TASK STATEMENT :: Gather each line of the listing below that contains the string "vertical" and copy those lines.
### INPUT MATERIAL
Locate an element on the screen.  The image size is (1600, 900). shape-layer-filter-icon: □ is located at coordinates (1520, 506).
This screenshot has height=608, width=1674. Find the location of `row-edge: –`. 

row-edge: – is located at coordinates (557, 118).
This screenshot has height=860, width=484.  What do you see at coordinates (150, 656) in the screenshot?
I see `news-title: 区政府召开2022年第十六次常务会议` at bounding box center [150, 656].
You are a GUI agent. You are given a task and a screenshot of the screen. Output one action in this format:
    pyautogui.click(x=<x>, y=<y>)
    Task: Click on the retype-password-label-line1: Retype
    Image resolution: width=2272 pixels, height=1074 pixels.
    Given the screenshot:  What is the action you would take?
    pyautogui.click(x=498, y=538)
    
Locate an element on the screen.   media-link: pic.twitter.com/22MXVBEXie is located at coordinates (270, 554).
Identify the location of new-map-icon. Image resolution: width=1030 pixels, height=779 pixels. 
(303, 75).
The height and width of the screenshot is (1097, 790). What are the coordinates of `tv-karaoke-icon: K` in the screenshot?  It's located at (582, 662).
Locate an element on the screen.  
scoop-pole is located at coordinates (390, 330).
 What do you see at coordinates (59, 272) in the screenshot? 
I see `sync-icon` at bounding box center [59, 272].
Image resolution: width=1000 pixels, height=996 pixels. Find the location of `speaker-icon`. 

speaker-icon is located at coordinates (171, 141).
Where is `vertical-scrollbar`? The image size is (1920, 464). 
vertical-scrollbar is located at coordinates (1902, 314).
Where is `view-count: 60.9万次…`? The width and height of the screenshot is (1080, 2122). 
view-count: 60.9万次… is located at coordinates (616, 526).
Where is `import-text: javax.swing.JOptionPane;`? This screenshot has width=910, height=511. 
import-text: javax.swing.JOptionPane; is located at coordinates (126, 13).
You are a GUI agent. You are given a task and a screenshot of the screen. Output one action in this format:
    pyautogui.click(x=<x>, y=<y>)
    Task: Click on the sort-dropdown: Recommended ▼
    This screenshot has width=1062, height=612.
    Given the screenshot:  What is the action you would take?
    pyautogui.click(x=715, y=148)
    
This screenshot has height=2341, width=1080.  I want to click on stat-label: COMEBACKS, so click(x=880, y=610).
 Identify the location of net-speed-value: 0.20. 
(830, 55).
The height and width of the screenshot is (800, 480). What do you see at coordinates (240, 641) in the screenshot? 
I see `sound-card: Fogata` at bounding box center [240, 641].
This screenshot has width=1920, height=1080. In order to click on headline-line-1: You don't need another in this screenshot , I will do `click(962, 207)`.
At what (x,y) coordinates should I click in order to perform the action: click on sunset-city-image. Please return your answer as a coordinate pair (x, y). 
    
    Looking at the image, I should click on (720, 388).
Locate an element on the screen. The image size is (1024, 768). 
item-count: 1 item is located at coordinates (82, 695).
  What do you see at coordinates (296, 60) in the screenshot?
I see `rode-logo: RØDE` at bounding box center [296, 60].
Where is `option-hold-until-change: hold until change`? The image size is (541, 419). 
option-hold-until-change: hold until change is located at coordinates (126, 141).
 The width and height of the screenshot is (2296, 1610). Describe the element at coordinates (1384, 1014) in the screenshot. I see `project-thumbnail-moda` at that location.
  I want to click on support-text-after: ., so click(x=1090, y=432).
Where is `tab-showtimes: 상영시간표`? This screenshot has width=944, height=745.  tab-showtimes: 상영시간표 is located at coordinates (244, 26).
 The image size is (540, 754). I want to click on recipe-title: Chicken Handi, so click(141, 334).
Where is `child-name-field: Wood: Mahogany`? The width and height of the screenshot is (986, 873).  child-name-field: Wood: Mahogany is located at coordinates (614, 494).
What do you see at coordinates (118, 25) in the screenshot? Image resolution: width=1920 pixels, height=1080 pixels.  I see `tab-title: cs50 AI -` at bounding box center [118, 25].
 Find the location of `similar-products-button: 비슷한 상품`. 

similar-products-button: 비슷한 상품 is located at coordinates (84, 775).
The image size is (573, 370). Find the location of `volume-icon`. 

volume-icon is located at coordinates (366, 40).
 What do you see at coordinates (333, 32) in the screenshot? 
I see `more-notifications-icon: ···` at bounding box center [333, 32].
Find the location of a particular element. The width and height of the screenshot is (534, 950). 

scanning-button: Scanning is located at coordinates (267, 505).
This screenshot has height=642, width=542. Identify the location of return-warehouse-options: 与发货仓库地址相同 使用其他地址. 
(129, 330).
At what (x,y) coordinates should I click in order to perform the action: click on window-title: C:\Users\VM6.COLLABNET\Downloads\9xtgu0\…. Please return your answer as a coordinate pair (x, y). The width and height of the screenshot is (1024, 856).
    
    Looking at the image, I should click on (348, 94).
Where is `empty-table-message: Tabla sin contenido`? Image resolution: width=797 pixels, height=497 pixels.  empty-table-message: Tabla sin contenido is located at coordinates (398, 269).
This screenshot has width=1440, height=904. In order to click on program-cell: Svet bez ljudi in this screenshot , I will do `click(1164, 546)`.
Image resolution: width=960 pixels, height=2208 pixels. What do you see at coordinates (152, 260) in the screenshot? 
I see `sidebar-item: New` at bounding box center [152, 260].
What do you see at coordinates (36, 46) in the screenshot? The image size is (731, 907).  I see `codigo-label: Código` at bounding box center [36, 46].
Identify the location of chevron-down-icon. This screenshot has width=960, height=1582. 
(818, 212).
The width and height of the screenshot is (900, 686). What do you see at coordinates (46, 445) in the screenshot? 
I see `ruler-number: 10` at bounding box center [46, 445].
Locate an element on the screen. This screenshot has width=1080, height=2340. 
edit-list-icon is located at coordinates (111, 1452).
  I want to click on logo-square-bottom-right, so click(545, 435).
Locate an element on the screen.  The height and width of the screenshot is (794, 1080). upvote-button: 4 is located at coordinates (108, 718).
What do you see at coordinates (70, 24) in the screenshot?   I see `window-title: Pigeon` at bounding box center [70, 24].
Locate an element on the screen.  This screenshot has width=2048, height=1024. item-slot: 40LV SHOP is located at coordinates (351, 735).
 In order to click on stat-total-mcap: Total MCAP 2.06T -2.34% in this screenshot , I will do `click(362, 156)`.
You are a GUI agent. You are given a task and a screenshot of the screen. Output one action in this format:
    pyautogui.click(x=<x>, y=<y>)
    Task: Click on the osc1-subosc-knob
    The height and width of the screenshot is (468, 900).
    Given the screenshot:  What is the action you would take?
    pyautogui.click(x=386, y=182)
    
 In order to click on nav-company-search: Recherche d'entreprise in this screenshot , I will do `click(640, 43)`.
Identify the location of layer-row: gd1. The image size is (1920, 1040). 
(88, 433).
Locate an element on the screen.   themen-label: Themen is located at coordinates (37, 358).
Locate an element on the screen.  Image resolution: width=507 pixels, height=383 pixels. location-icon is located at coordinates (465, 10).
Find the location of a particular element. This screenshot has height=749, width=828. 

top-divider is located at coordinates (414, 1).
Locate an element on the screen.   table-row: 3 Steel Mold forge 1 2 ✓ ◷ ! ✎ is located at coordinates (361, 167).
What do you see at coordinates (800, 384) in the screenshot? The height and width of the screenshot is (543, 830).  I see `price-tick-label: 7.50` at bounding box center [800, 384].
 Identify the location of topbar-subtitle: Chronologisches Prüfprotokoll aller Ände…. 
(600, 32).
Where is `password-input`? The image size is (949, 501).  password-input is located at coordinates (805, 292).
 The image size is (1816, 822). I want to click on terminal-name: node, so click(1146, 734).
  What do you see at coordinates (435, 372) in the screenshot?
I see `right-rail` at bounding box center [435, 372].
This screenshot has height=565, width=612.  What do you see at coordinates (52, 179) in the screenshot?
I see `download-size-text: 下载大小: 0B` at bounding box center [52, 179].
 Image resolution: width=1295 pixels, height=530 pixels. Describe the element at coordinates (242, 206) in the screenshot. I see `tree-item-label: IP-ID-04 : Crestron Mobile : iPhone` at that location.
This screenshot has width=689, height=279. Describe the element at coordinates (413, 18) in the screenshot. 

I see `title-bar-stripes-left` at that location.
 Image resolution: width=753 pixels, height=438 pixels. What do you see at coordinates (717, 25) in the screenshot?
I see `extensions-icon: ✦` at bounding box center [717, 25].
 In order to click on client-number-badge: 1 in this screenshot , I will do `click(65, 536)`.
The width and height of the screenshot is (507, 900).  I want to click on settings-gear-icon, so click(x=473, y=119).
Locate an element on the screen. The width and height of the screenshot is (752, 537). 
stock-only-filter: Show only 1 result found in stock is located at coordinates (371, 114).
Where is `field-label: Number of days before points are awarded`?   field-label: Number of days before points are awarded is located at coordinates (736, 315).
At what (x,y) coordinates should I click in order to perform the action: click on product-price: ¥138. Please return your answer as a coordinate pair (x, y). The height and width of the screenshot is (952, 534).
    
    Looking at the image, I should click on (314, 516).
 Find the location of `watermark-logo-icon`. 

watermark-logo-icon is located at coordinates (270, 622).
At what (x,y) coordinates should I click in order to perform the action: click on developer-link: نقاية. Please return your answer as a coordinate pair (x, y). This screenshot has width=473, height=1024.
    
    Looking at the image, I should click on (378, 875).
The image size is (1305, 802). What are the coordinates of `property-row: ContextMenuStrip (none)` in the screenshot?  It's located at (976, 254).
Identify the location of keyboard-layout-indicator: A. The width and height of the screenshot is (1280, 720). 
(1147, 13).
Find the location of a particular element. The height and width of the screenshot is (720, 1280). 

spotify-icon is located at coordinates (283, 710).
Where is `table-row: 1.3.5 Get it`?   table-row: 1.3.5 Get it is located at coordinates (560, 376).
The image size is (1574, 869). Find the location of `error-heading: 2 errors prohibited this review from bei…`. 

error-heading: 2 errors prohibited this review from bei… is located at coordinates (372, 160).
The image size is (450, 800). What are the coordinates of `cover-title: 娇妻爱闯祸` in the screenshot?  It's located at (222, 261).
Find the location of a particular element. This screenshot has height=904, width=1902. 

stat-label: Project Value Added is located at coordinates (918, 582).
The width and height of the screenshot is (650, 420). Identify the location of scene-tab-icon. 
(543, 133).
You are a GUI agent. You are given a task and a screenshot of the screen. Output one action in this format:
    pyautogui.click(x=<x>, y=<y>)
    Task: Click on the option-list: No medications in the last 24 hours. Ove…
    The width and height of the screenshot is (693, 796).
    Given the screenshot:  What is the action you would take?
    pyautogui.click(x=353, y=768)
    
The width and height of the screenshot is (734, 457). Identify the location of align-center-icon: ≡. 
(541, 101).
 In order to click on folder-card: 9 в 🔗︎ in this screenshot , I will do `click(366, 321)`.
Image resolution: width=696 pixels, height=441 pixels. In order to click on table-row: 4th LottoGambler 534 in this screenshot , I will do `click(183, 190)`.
######
WRITTEN REPLY ::
Where is `vertical-scrollbar`? The image size is (1920, 464). 
vertical-scrollbar is located at coordinates (1902, 314).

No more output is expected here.